Much of the Indian transactional law is at its nascent stage, and very few concepts have been tested by the courts of law in India. The Tata Docomo dispute is a rare case in which Indian foreign investment law and transaction documentation drafted around such law are being scrutinised under international arbitration.
In early 2009, NTT Docomo (Docomo) invested Rs. 14,500 crore ($2.2 billion) in an Indian wireless business on the agreement that if certain targets weren’t met in five years, its partner, Mumbai-based Tata Group, would either find a buyer for the Japanese company’s 26.5% stake at fair market value (i.e. provide an exit to Docomo), or would itself buyback those shares at half the original value of the investment (i.e. buyback option), whichever was higher.
Docomo decided to exercise its exit option in April 2014 and found that there was no taker for the unprofitable operations. Consequently, Docomo sought to exercise its buyback option under the agreement and required the Tata Group in this regard to buyback its shares at a predetermined price which was higher than the fair value of the joint venture company’s shares.

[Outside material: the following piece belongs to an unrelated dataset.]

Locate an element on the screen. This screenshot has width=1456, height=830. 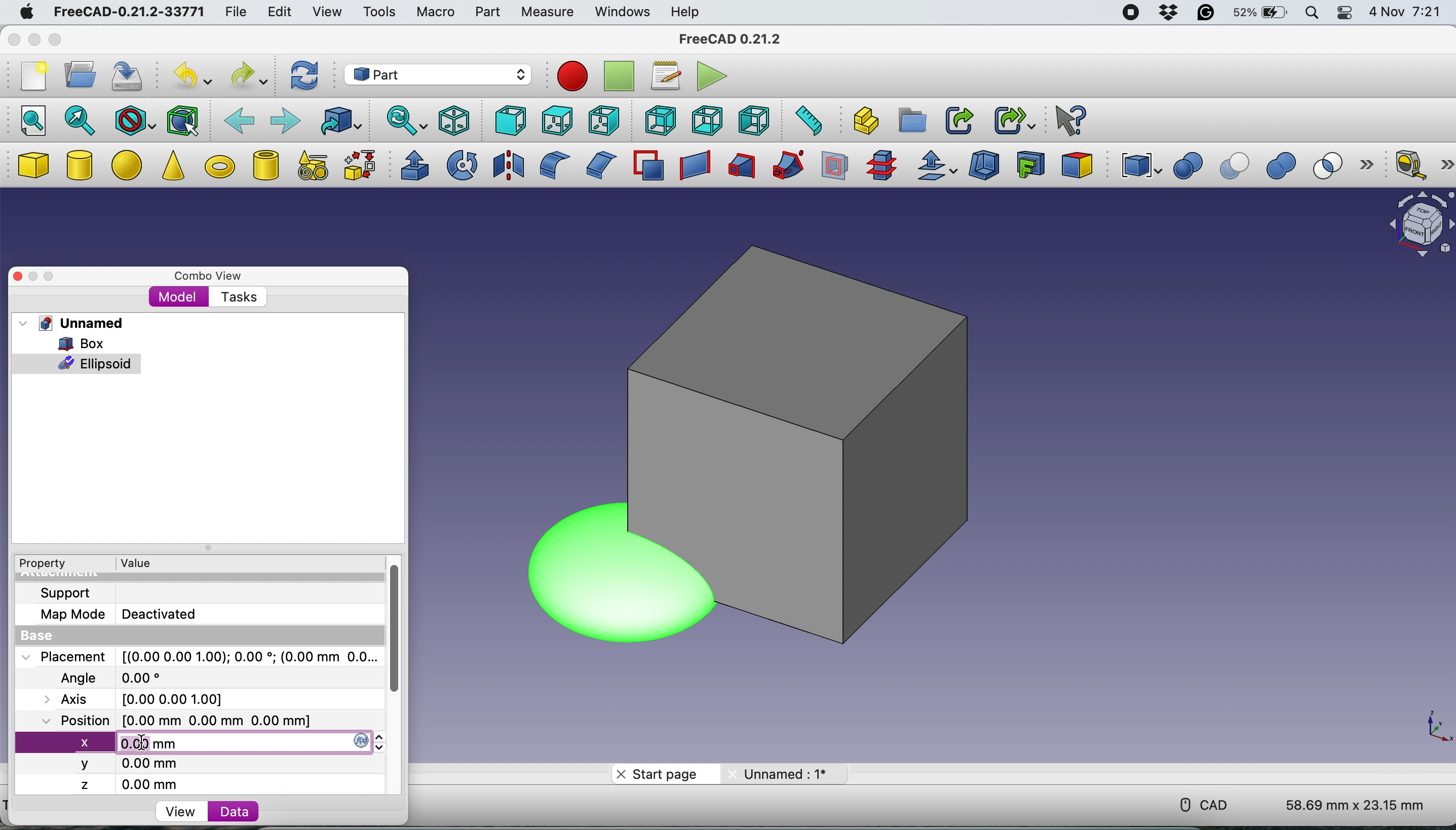
property is located at coordinates (41, 564).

Clauses for exit and buyback such as the ones referred to above are common in investment agreements with joint venture partners and private equity funds. And hence, the concern with the outcome of the Tata Docomo dispute, as it will determine the enforceability of these provisions under the Indian law.
One of the concerns dealt with in the dispute is the enforceability of pricing norms prescribed by the Reserve Bank of India (RBI) . The Master Circular On Foreign Investment (Master Circular) issued yearly by the RBI requires that the transfer of shares of an Indian company by a resident Indian to a non-resident entity cannot be more than the fair value of such shares.
In the event any party wished to acquire shares other than in accordance with the pricing guidelines of the RBI (i.e. at a price higher than at the fair value of the shares), prior approval of the RBI has to be sought for such a transaction. In light of such a requirement, the Tata Group sought the approval of the RBI for the acquisition of Docomo’s shares in the joint venture.
The Tata Group asked for the RBI’s permission to pay out the equivalent of Rs 7,250 crore to Docomo. The RBI did not grant such approval. This was one of the reasons that the Tata Group could not acquire the shares of Docomo in the joint venture company.
Following this, in January 2015, Docomo took the dispute to the London Court for International Arbitration. Last month, the court awarded the Japanese firm $1.17 billion (Rs7,840 crore at the current rate) in compensation from Tata Sons, the Indian conglomerate’s holding company.
Docomo is now seeking to enforce the award of the London Court.
Given that the pricing regulation for the transfer of shares from a non-resident to a resident is a fundamental subject under Indian investment laws, it would be interesting to see how a foreign award which is contrary to this regulation is enforced. In other words, it will set a precedent for settling cases where an international arbitration award stands in contravention to the foreign investment law in India.
From one perspective, the whole of Indian foreign direct investment law is now being tested by the decision of the London Court of International Arbitration.
And the award, its enforcement and the consequences that follow are being keenly watched by foreign partners in Indian joint ventures, and private equity funds invested in Indian companies.
Mini Raman is partner at LexOrbis, a Bangalore and New Delhi-based intellectual property law firm.